# [CONSIGNE 1]
Indique si chacune des affirmations (a), (b) et (c) concorde avec le texte sur le Spider-Man de Sam Raimi, en répondant oui ou non et en citant les mots décisifs de ce texte. (a) Darkman est présenté comme un film situé entre le film noir et le comic book. (b) Sam Raimi faisait partie des noms envisagés par les majors pour réaliser le film. (c) Le film renvoie à la période John Romita de sa source papier.
# [CONSIGNE 2]
Rédige la suite du texte sur le Spider-Man de Sam Raimi, en reprenant juste après sa dernière phrase.

En 2002, grâce à Avi Arad, le train du succès du film de super héros est en marche. Et c'est au tour de Sony et Columbia de prétendre à leur part du gâteau de la galaxie des adaptations Marvel. Le tout au terme d'un imbroglio juridique marathon concernant les droits du personnage de Spider-Man, passés, au cours des années, de mains en mains, ou encore dans l'escarcelle de certains margoulins comme Roger Corman ou Menahem Golam.


La première surprise du film, et non des moindres, est l'identité du réalisateur choisi pour porter à l'écran les aventures de l'homme-araignée.


Il a en effet tout de l' outsider, Sam Raimi. Celui-ci ne figurait en effet sur aucun des radars des majors, qui lui préféraient, paraît-il, des noms comme Tim Burton, , David Fincher, Chris Columbus ou, plus étrange encore, Roland Emmerich. Pas plus que dans les articles des revues comme Variety.


Sam Raimi n'est encore à l'époque qu'un "petit réalisateur" de péloches d'horreur qui, avec Pour l'Amour du Jeu ou Intuitions, n'a pas vraiment réussi à se distinguer. Mais il a pour lui son inventivité et son amour immodéré du matériau. Ainsi qu'un film s'inscrivant déjà au carrefour du film noir et du comic book : Darkman. Une oeuvre folle, éperdue, énergique et sincère.


Ce sont cet amour, cette identité et cette énergie qui feront dire banco pour l'une des meilleures adaptations de comic books, encore aujourd'hui. Car c'est à Sam Raimi que l'on doit presque toutes les qualités de Spider-Man.


Et en premier lieu, son fabuleux pouvoir d'évocation et de synthèse de sa source papier, faisant clairement référence à la période John Romita et restituant, en forme de miracle, l'essence du mythe Spider-Man.


Un mythe qui nous a fait croire que nous sommes, finalement, tous un peu des Peter Parker. Un personnage pour lequel on éprouve de manière immédiate une empathie bienveillante et nostalgique. Sam Raimi revient donc aux origines de Peter pour introduire avec une incroyable fluidité son univers et ses relations avec ceux qui le peuplent. La richesse est donc de tous les instants, et plus particulièrement, bien sûr, dans son béguin quasi enfantin entretenu envers la jolie Mary Jane, girl next door dont on ne peut que s'éprendre puisqu'elle emprunte les traits de la sublime Kirsten Dunst. Son alchimie avec Tobey Maguire, à l'écran, est tout simplement magique.


Et c'est dans ce parti-pris que Sam Raimi fait mouche, hissant son oeuvre au panthéon. Car avant d'être un film de super-héros, Spider-Man est un film sur leurs alter ego civils. Il s'agit ici de dépeindre Peter Parker dans sa vie de tous les jours, dans ses difficultés, ses coups du sort, ses petits bonheurs, son entrée dans l'âge adulte et les hésitations de son coeur, avant les cabrioles et les aventures d'un super héros.

# [Entrées de texte et de localisation d'éléments]

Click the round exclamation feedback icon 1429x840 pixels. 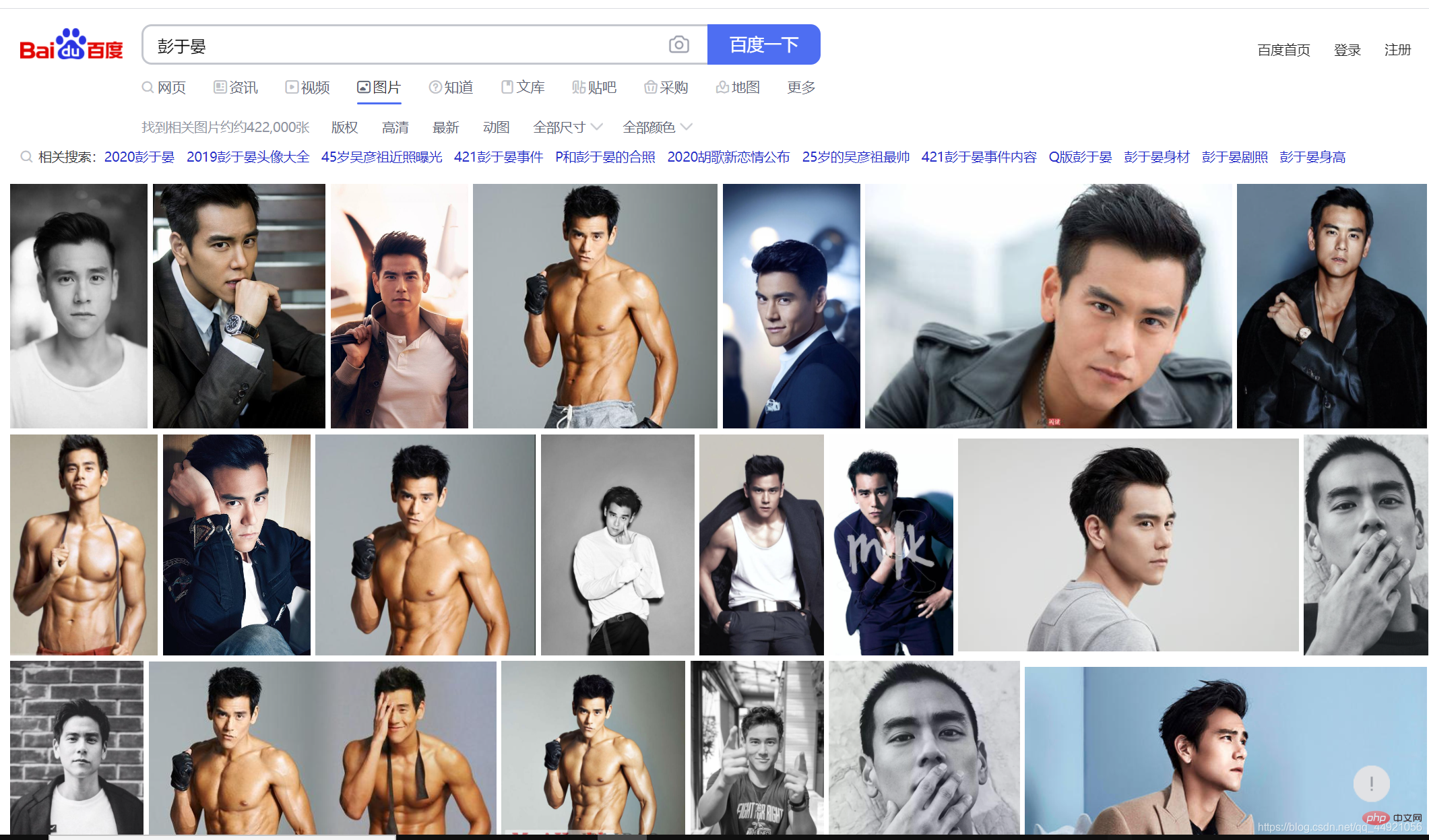1371,783
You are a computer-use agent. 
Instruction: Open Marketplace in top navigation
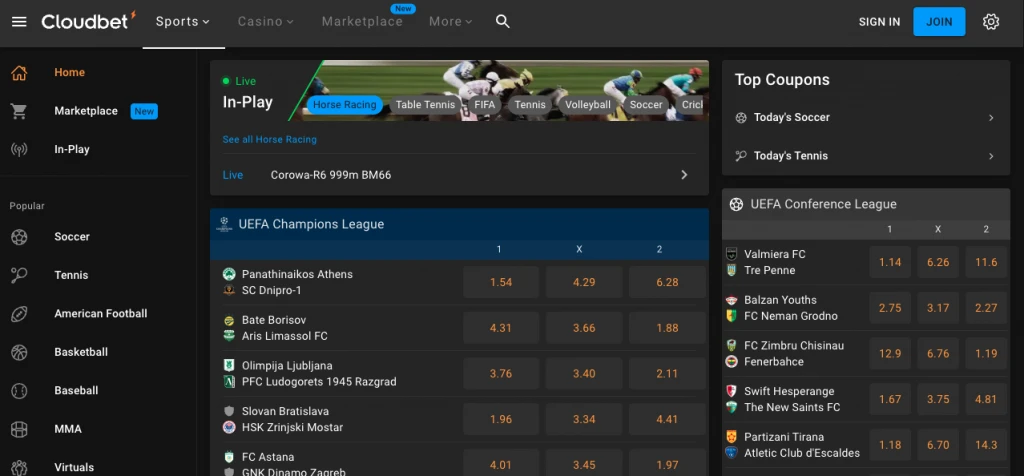click(x=362, y=22)
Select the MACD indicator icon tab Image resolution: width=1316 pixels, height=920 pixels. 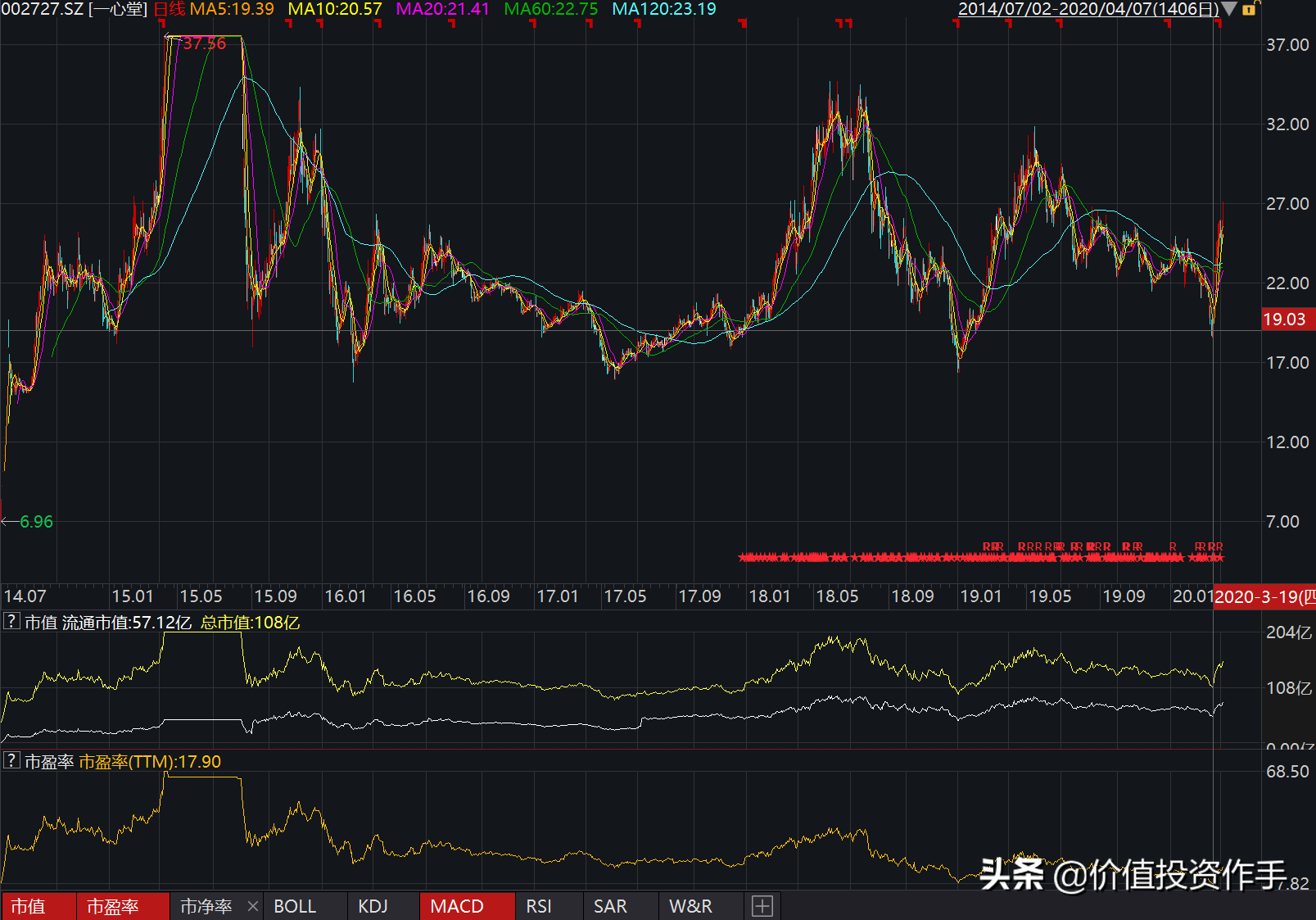[459, 906]
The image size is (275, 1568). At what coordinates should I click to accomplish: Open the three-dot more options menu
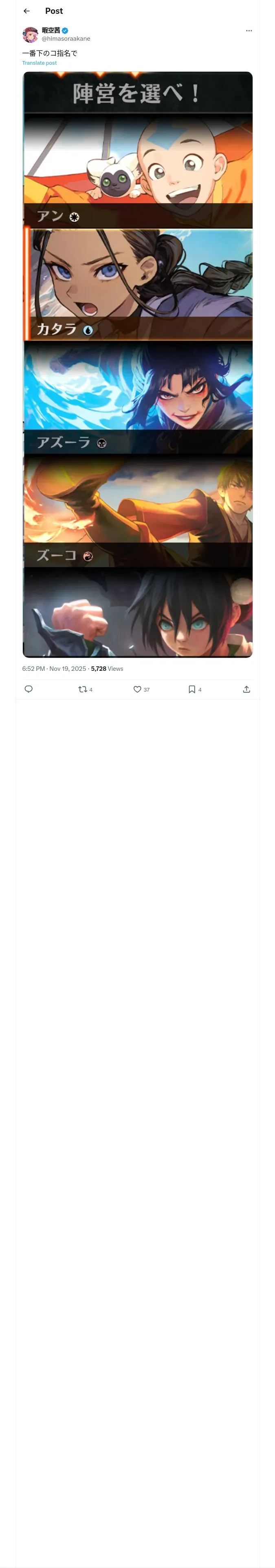click(249, 31)
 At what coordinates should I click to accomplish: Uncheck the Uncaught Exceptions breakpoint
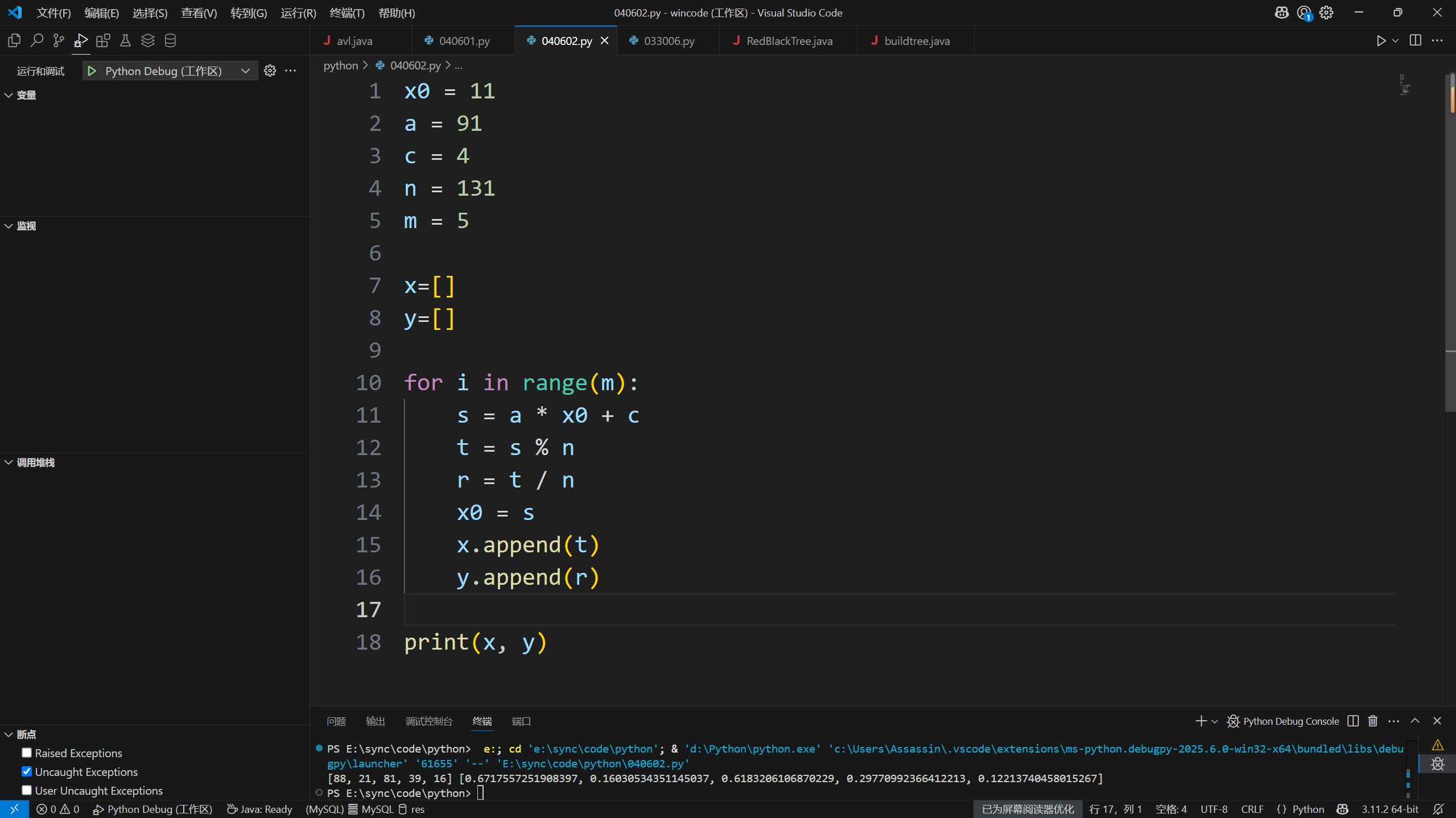pyautogui.click(x=27, y=771)
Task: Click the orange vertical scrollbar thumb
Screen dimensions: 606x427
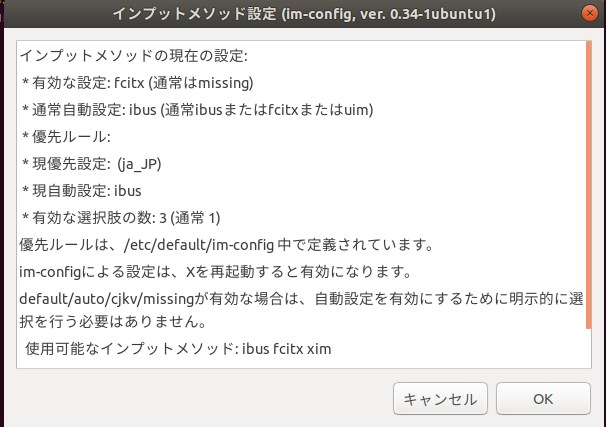Action: pos(589,185)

# [RÉPONSE ATTENDUE 1]
(a) Oui : « un film s'inscrivant déjà au carrefour du film noir et du comic book : Darkman ».
(b) Non : « Celui-ci ne figurait en effet sur aucun des radars des majors ».
(c) Oui : « faisant clairement référence à la période John Romita ».

# [RÉPONSE ATTENDUE 2]
C'est Peter Parker qui est défini comme le moteur profondément humain du film, tout comme ses relations avec Tante May, Oncle Ben, Mary Jane, Harry et Norman Osborn, non la visibilité de Spider-Man, la fidélité à son costume de papier ou encore l'action frénétique dans laquelle il est entraîné.


Et le réalisateur ajoute à cette dynamique, dans un scénario jouant à fond sur le ressort du mystère nécessaire de l'identité secrète, le rapport au monde que constitue le personnage de Jonah Jameson, qui diabolise l'Araignée via son organe de presse, le Daily Buggle, ainsi que sa place dans la ville de New York, permettant à une double échelle, à Sam Raimi, d'ausculter le statut de héros dans une Amérique encore sous le choc du 11 septembre 2001.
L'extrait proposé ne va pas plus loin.